→ **What the exercise asks**
Look through the data below and show every line that includes "computer".

Stored items
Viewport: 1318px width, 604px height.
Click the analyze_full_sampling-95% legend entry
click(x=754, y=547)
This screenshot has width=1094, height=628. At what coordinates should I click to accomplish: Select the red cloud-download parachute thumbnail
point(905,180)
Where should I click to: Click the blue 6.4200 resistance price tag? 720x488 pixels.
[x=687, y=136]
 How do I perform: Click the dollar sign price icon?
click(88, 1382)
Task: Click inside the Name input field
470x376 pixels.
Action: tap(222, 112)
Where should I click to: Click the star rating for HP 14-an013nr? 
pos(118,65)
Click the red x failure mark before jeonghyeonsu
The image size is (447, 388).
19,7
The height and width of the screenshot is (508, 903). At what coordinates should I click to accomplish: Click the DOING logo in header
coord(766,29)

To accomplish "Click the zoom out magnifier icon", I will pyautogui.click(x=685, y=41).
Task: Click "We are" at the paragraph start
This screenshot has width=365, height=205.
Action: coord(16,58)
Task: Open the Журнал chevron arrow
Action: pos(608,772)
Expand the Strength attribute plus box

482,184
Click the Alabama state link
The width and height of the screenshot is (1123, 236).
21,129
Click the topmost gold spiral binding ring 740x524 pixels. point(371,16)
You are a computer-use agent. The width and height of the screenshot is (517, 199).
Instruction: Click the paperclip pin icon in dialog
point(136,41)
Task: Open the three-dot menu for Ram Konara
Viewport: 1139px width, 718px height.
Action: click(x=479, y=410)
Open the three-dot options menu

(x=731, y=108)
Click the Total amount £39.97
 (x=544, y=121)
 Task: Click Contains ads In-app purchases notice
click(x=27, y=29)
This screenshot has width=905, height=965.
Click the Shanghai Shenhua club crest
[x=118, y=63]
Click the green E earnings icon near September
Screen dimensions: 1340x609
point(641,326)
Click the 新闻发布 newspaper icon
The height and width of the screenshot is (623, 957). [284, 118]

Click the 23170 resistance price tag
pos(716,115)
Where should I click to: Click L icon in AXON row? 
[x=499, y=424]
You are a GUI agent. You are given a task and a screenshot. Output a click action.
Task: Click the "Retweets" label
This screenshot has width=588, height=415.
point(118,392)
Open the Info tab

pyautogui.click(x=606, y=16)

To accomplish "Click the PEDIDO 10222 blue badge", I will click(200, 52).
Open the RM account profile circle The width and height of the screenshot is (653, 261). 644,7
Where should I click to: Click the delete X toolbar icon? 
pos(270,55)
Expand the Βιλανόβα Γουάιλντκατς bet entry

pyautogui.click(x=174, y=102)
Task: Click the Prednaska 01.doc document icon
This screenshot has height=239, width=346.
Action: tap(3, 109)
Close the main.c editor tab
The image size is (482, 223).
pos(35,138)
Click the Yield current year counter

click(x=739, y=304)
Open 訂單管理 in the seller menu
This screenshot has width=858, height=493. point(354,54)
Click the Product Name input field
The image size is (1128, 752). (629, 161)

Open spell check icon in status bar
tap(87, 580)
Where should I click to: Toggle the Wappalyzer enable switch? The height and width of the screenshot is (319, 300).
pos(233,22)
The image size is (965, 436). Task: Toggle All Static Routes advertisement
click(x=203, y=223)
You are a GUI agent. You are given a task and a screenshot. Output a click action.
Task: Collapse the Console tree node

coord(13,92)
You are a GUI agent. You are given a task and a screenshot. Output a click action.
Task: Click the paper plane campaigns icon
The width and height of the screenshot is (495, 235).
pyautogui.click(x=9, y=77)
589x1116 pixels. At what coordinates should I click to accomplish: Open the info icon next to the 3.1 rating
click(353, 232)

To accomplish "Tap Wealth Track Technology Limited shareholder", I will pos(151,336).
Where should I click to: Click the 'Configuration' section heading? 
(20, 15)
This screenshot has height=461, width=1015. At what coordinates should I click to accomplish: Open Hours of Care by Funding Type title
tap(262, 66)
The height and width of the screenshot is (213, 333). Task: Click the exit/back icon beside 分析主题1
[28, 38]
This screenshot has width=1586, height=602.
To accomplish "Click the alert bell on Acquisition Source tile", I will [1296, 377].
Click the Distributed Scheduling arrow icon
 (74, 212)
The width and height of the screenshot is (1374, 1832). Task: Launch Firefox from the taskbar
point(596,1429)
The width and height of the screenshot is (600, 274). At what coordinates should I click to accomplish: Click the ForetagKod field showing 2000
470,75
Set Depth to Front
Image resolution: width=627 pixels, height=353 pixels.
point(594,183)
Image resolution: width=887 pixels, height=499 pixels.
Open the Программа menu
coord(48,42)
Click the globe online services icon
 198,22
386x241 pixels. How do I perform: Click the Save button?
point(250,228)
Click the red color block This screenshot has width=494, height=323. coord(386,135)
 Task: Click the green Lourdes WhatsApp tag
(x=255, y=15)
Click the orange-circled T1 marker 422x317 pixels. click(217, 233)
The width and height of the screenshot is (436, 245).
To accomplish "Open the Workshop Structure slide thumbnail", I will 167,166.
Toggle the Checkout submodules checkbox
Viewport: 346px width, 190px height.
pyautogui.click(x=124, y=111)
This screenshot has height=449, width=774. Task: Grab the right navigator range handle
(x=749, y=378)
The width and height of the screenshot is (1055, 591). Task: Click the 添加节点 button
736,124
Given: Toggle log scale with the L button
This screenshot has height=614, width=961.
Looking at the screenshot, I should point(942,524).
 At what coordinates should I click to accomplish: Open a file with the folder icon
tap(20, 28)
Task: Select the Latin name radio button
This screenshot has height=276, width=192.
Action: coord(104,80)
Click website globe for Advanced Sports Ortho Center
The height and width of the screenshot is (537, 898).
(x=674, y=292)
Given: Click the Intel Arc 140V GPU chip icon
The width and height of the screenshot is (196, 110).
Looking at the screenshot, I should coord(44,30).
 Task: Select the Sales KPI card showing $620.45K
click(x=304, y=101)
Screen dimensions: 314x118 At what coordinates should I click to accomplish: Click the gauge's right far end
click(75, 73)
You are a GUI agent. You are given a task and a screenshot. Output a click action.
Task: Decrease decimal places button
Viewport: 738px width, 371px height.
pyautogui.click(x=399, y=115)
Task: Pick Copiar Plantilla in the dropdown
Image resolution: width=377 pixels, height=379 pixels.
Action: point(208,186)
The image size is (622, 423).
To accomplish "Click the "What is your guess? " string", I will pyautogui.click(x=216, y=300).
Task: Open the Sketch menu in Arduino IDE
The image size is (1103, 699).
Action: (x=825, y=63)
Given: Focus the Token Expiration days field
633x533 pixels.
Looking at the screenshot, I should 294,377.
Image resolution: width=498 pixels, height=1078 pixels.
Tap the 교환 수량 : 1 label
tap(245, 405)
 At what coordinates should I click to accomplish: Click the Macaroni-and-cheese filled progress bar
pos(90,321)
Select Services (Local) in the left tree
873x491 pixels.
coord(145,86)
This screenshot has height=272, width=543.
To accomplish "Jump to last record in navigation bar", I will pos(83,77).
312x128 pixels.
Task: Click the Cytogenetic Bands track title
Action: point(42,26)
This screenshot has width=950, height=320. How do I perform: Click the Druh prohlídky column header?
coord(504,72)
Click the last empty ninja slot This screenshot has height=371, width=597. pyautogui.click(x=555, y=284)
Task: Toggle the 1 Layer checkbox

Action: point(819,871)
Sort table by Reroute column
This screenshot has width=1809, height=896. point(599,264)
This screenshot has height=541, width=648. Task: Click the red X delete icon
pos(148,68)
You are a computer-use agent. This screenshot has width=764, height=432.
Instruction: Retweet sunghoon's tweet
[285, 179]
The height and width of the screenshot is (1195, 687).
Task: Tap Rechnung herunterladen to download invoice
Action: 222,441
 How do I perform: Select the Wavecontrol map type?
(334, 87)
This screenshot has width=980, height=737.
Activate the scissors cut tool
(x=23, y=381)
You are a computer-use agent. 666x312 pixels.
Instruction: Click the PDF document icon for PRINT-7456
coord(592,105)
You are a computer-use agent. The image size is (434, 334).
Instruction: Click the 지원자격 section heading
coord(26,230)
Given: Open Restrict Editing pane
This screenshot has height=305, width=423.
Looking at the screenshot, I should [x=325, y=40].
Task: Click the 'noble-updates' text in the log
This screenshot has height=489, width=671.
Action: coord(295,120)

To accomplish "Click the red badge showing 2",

→ **Worked solution**
You are a computer-use agent. The width and height of the screenshot is (517, 199).
You are a computer-use agent. This screenshot has width=764, height=432.
You are a computer-use agent. 666x312 pixels.
You are a computer-use agent. The image size is (434, 334).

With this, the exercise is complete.